映像配信サービスで救われた命女神的リーダーシップ(5/6 ページ)

» 2014年01月17日 08時00分 公開
[ジョン・ガーズマ、マイケル・ダントニオ,Business Media 誠]

仲間の誰かがノーベル賞をとればいい

 わたしたちは、ベルリンのごくありふれたオフィスビルにあるリサーチゲート本社にマディシュを訪ねた。旧東ベルリンに属するこの地区は家賃が安く、スペースは十分にある。同じビルには創業まもない企業が数多く入居し、新しいアイデアをかたちにしようと懸命に働くエネルギッシュな若者たちで溢れていた。リサーチゲートは、首尾よく資金調達をした直後だったため、数フロアを占めて従業員数も70人を超えるまでになっていた。
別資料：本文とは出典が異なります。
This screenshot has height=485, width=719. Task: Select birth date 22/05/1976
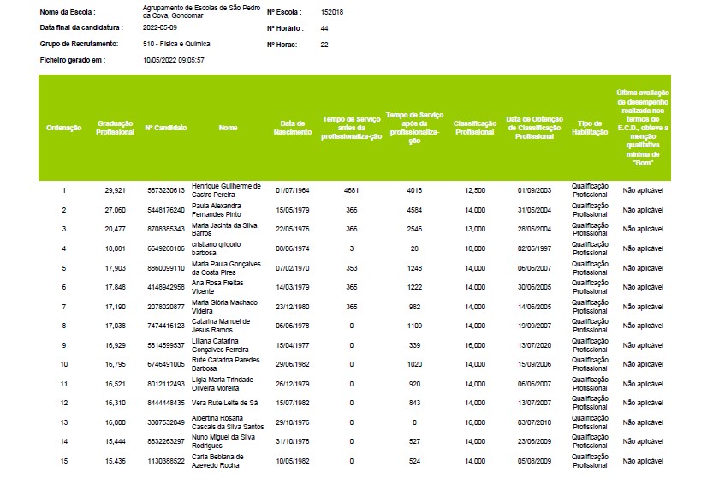click(x=292, y=229)
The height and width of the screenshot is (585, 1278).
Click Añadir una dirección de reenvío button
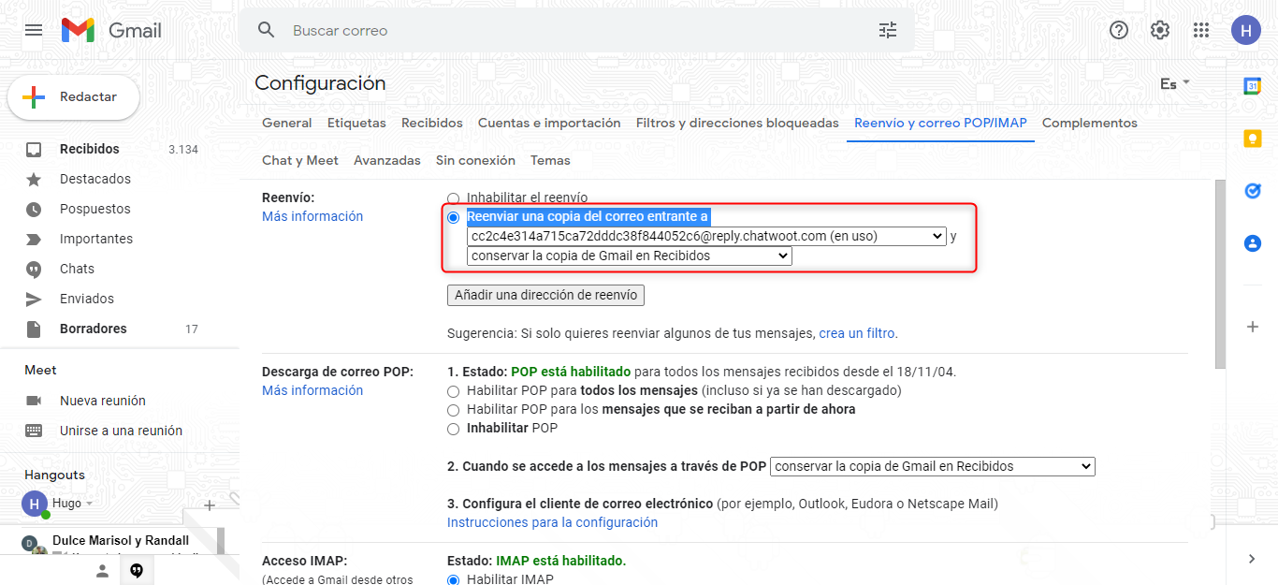coord(545,296)
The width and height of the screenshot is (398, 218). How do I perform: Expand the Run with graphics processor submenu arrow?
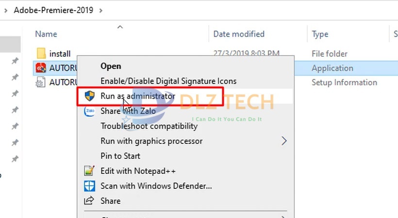point(284,141)
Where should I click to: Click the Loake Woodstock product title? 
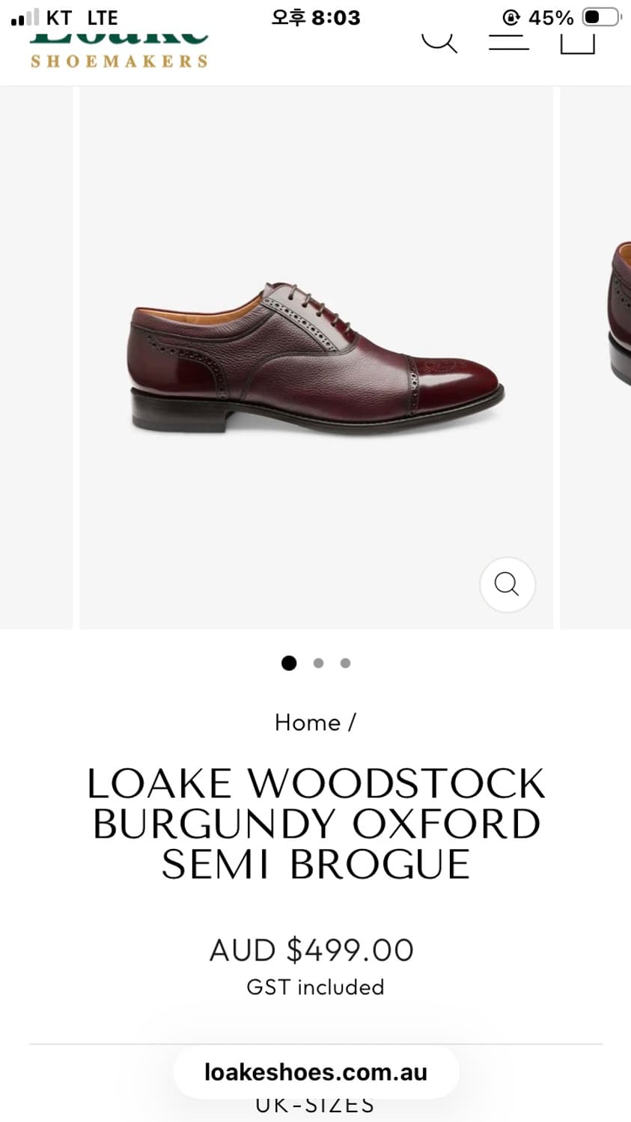[315, 824]
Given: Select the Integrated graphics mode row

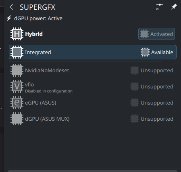Looking at the screenshot, I should tap(93, 52).
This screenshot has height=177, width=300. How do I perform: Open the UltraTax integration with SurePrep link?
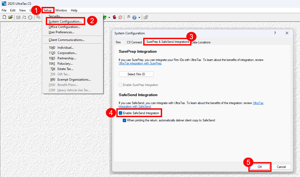[140, 64]
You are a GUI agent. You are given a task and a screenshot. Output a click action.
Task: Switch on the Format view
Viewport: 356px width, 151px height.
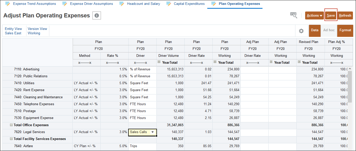point(345,30)
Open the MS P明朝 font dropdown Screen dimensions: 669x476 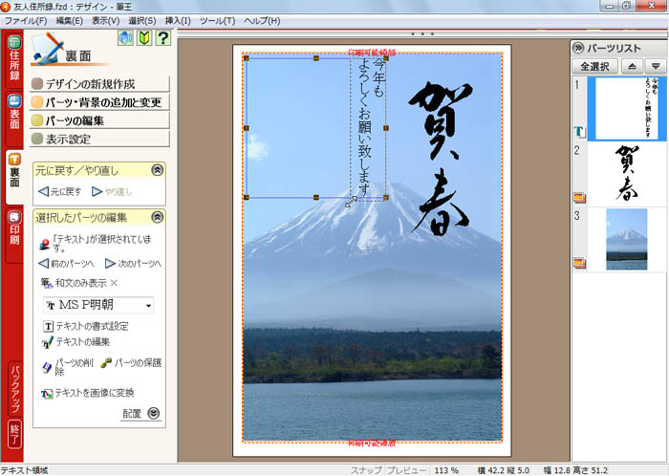[148, 306]
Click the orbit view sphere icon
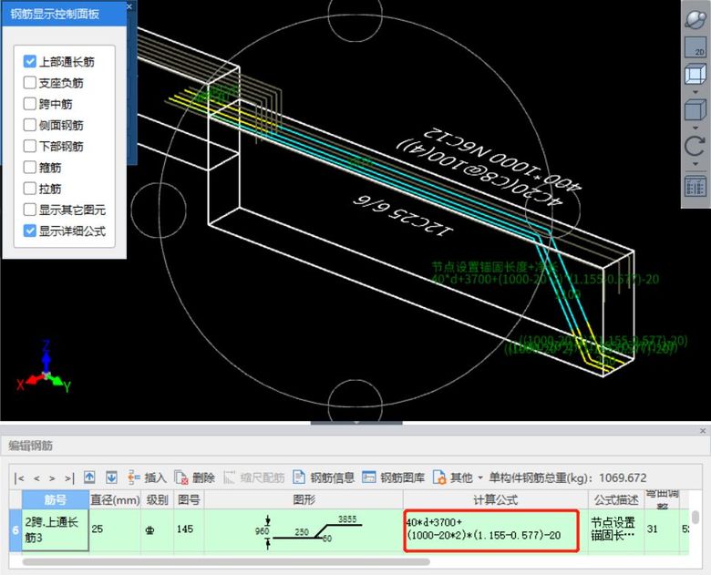This screenshot has height=575, width=711. (696, 20)
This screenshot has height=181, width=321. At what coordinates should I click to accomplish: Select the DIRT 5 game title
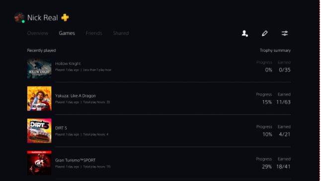[x=61, y=128]
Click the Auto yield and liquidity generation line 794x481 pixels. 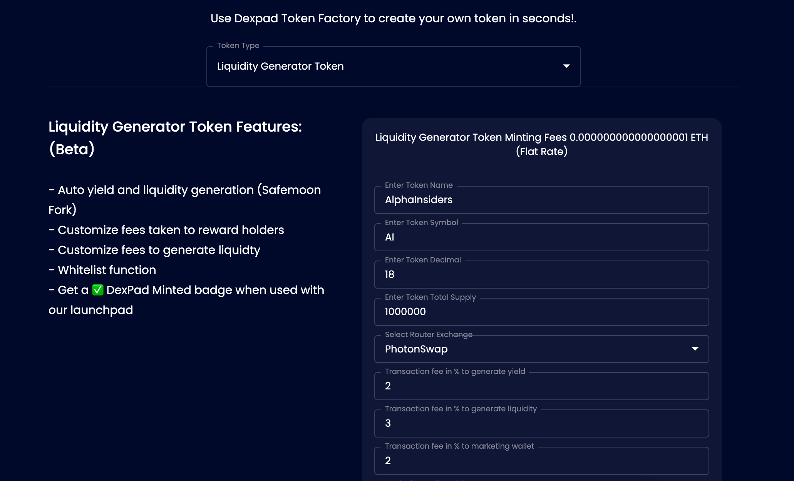185,200
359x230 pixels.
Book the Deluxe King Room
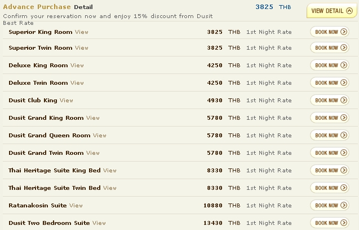(x=330, y=66)
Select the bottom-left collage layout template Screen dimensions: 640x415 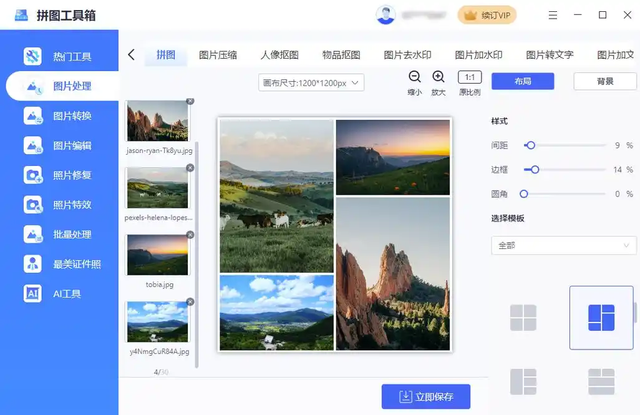point(523,381)
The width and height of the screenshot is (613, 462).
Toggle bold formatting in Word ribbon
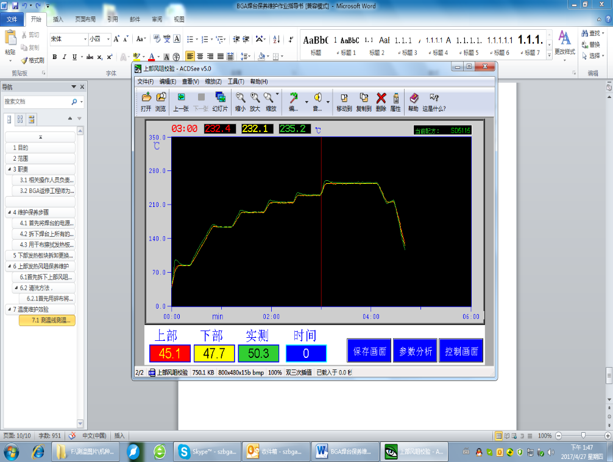[55, 57]
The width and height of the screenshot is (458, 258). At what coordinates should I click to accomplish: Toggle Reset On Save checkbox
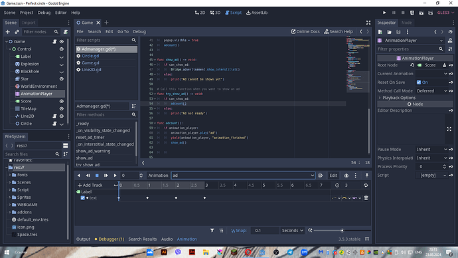[419, 82]
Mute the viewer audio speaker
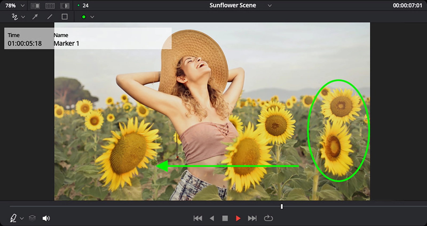This screenshot has width=427, height=226. [46, 218]
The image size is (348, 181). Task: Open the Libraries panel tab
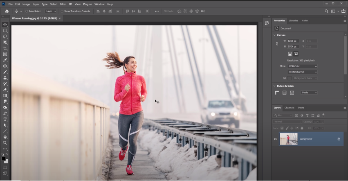(293, 20)
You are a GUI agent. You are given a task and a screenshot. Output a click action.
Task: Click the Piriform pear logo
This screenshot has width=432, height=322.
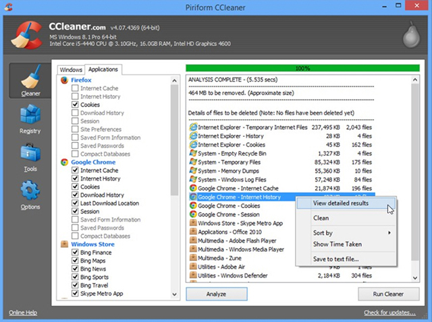coord(411,35)
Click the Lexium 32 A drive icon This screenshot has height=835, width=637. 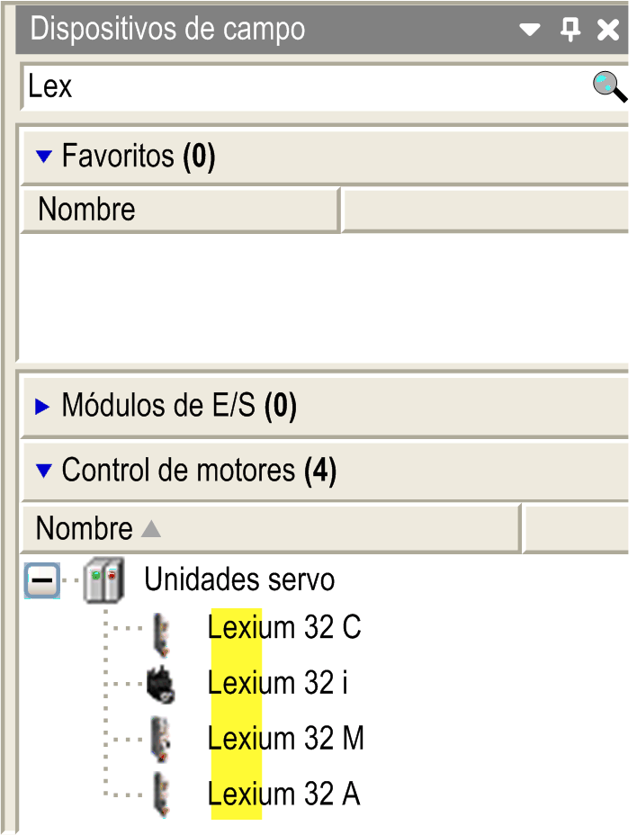tap(161, 795)
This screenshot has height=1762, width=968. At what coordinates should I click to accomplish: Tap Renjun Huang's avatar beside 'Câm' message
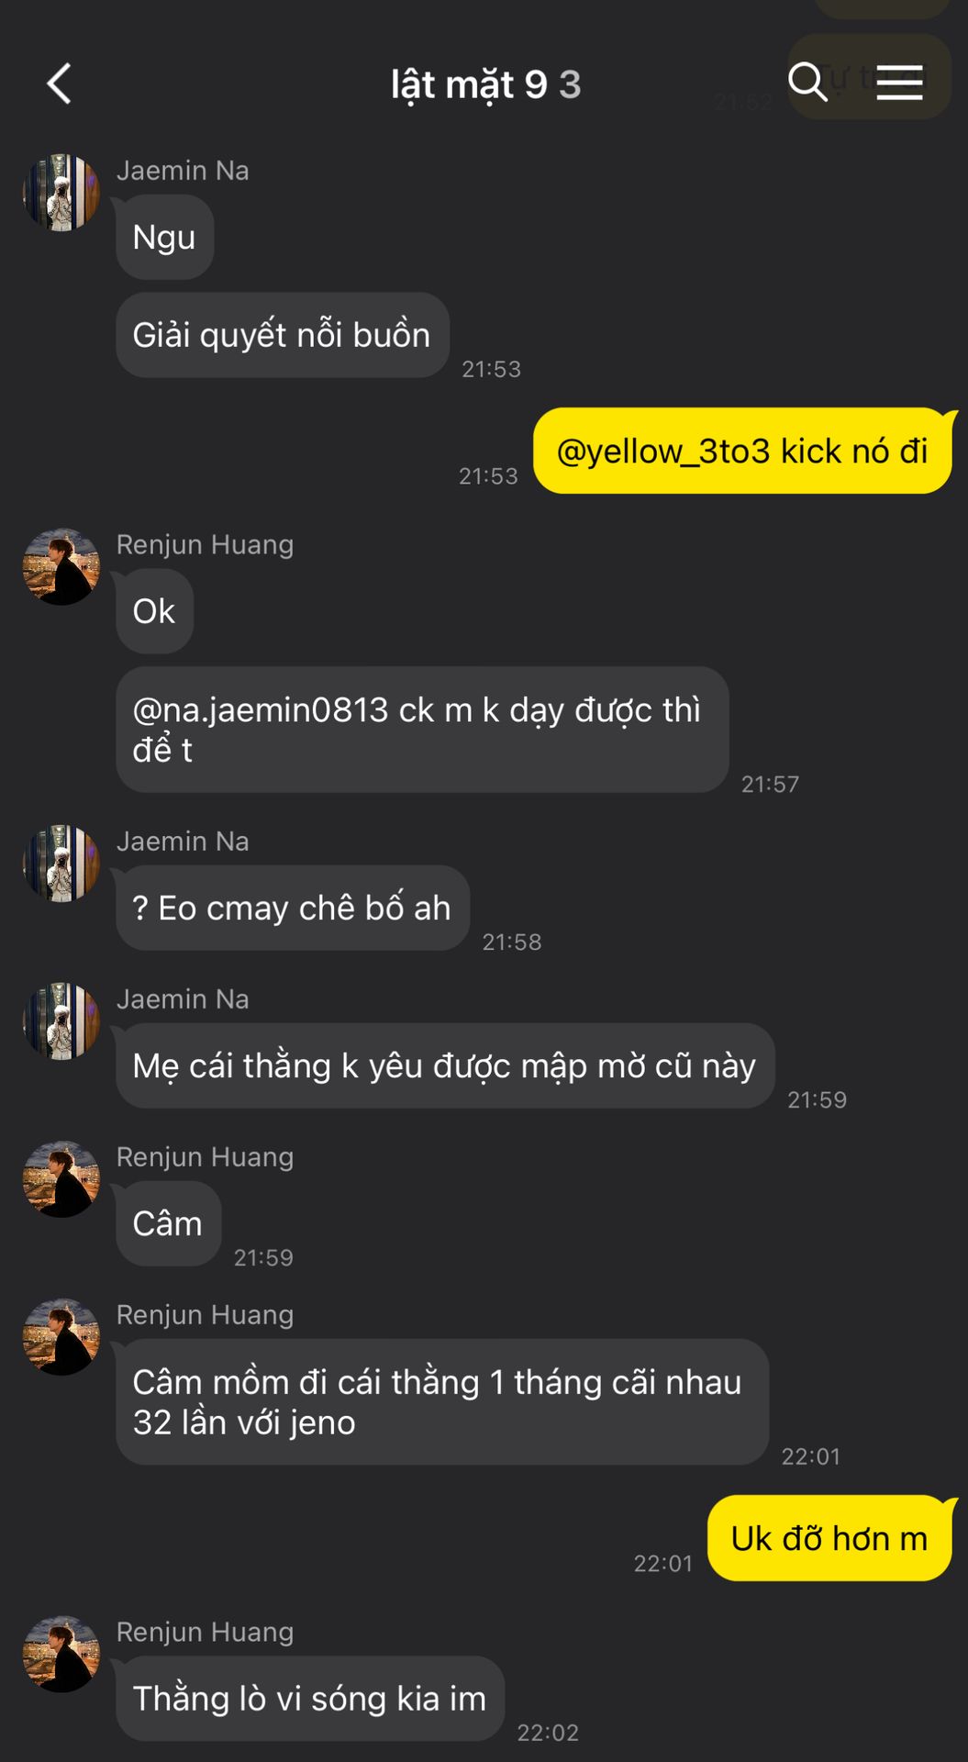tap(61, 1178)
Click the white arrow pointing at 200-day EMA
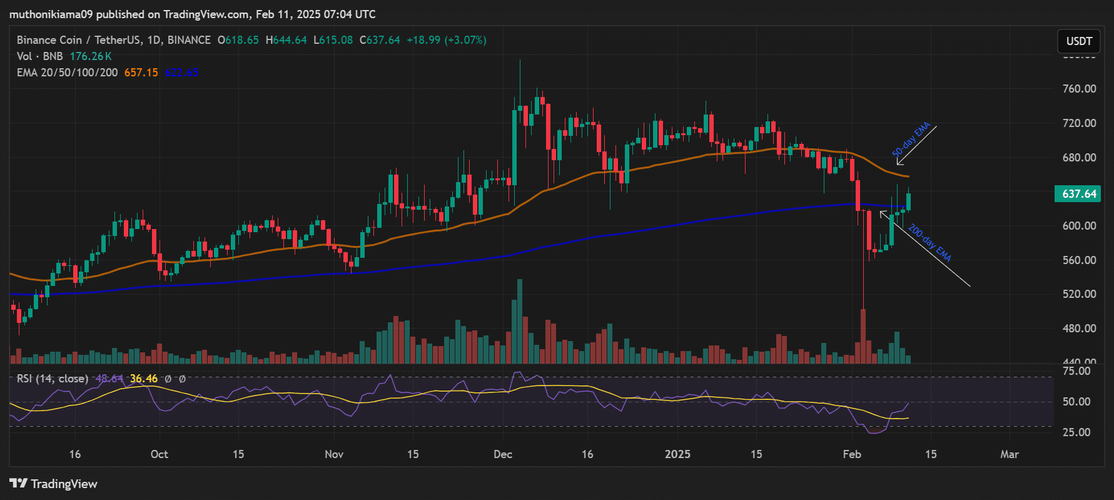Screen dimensions: 1114x500 click(926, 249)
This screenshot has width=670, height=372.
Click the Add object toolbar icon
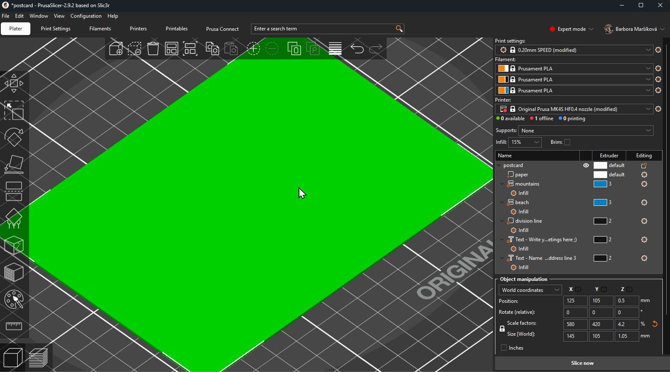point(116,49)
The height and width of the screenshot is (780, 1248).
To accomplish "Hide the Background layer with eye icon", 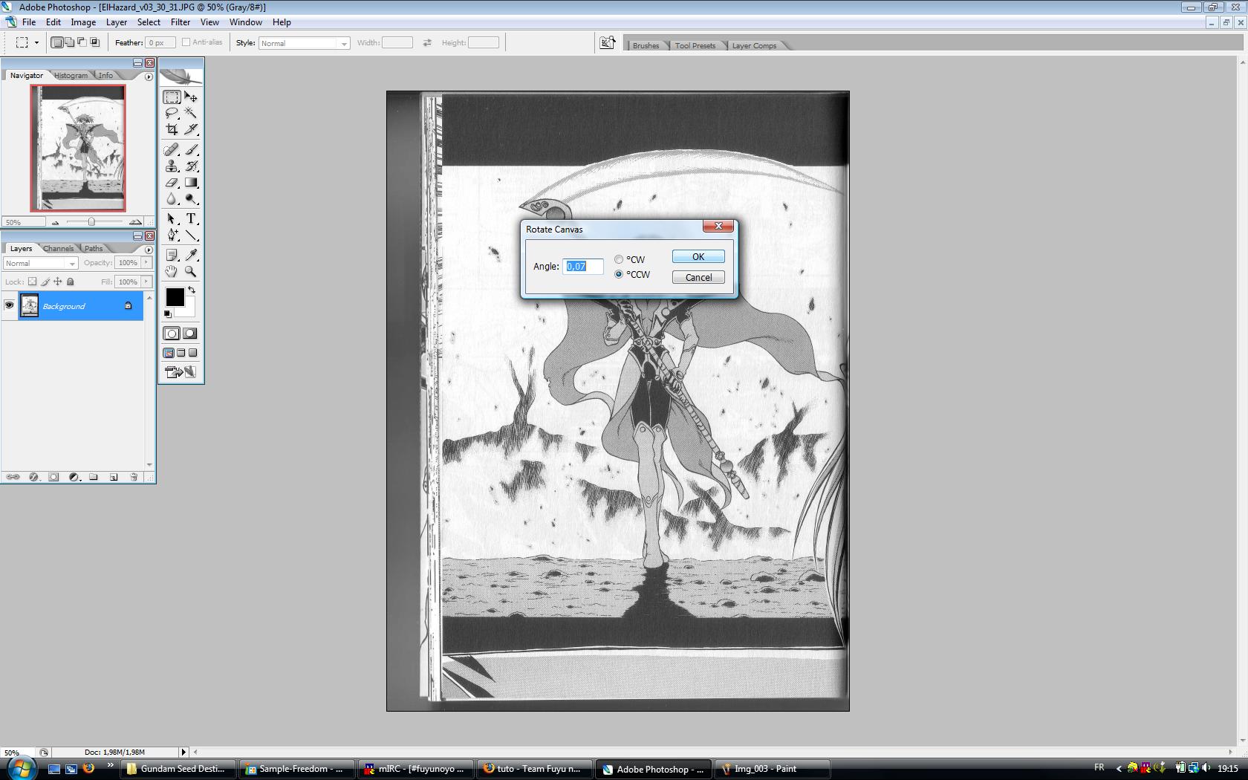I will pyautogui.click(x=10, y=305).
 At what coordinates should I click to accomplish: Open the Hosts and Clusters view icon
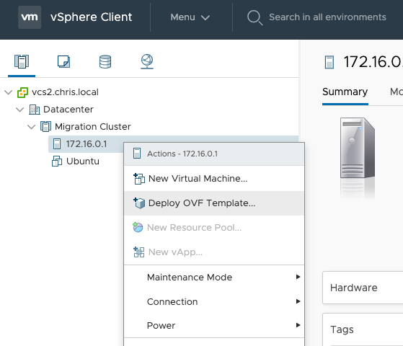click(x=22, y=62)
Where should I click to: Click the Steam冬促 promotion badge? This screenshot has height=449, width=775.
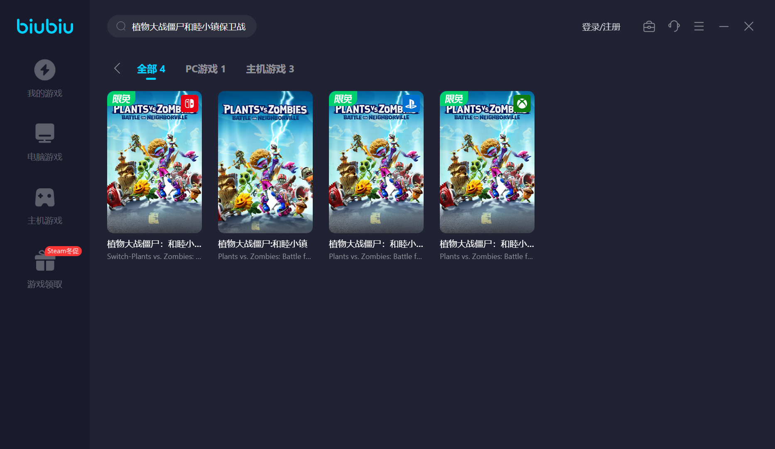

シリコンバレーの新興企業にならい、全従業員に自社株を付与し、働きやすい環境づくりの一環として職場にスナック、飲み物、息抜き用の玩具などを用意している。

 わたしたちが取材に訪れた日、マディシュはデスクからデスクへとせわしなく動き回り、200万人のメンバーが情報交換する様子をうかがっていた。熱中するあまり、わたしたちとの約束は忘れていたが、すぐに思い出して長時間におよぶインタビューに応じてくれた。わたしたちの最初の質問は、マディシュが構想する「賢い人脈づくり」が「愚かな人脈づくり」とどう違うのか、というものだった。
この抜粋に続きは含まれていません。